(PAGE EXCERPT):
○ ○ ○ ○
Gamora: The entire time I knew Thanos, he only ever had one goal: To bring balance to the Universe by wiping out half of all life. He used to kill people planet by planet, massacre by massacre...

Avengers: Infinity War

Taking that in conjunction with the below quote and it makes sense it wiped out 50% of all life on each planet.

Thanos: Little one, it's a simple calculus. This universe is finite, its resources finite. If life is left unchecked, life will cease to exist. It needs correction.

Avengers: Infinity War

So we've established he's killing half of all life across the universe on each planet but what about on the planetary level. Well it wouldn't make much sense to wipe out 100% of a species and not touch another species considering he's trying to balance out life to make resources last. Therefore, it must be 50% of each species being wiped out.

Moving to the species level and we have a nice quote from Thanos how the 50% is calculated.

Thanos: But at random, dispassionate, fair to rich and poor alike. They called me a madman. And what I predicted came to pass.
○ ○ ○ ○
(DATA BLOCK):
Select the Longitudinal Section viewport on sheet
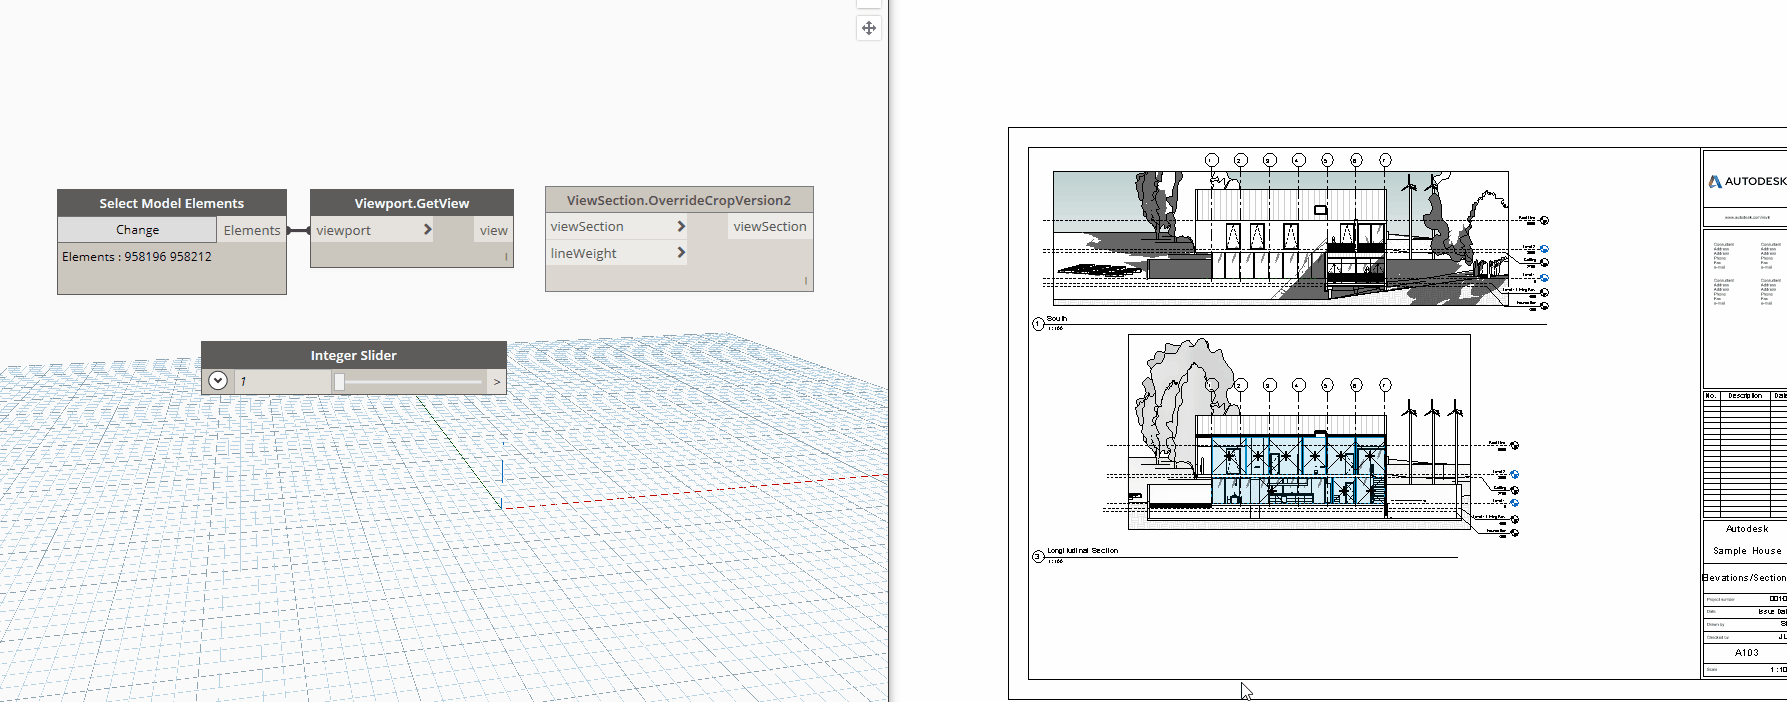Screen dimensions: 1787x702 [x=1299, y=431]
○ ○ ○ ○
(TO BE DONE):
1. In the Thanos passage, what are the words from "Gamora: The entire" through "massacre by massacre..."? Give them again word for word.
2. Answer these questions from the Thanos passage:
(a) According to Gamora, what was Thanos's one goal?
(b) What does Thanos say about the universe's resources?
(c) In Thanos's last quote, how does he say the killing is carried out?
3. How would you restate the paragraph beginning "So we've established he's killing half" from the Thanos passage more briefly while keeping its main points?

(RESPONSES BY TASK):
1.
Gamora: The entire time I knew Thanos, he only ever had one goal: To bring balance to the Universe by wiping out half of all life. He used to kill people planet by planet, massacre by massacre...

2.
(a) To bring balance to the Universe by wiping out half of all life.
(b) They are finite.
(c) At random, dispassionate, fair to rich and poor alike.

3. With half of all life killed on each planet, the question turns to the planetary level. Thanos is trying to balance life so that resources last. Wiping out one species entirely while leaving another untouched would make little sense. So it must be 50% of each species that is wiped out.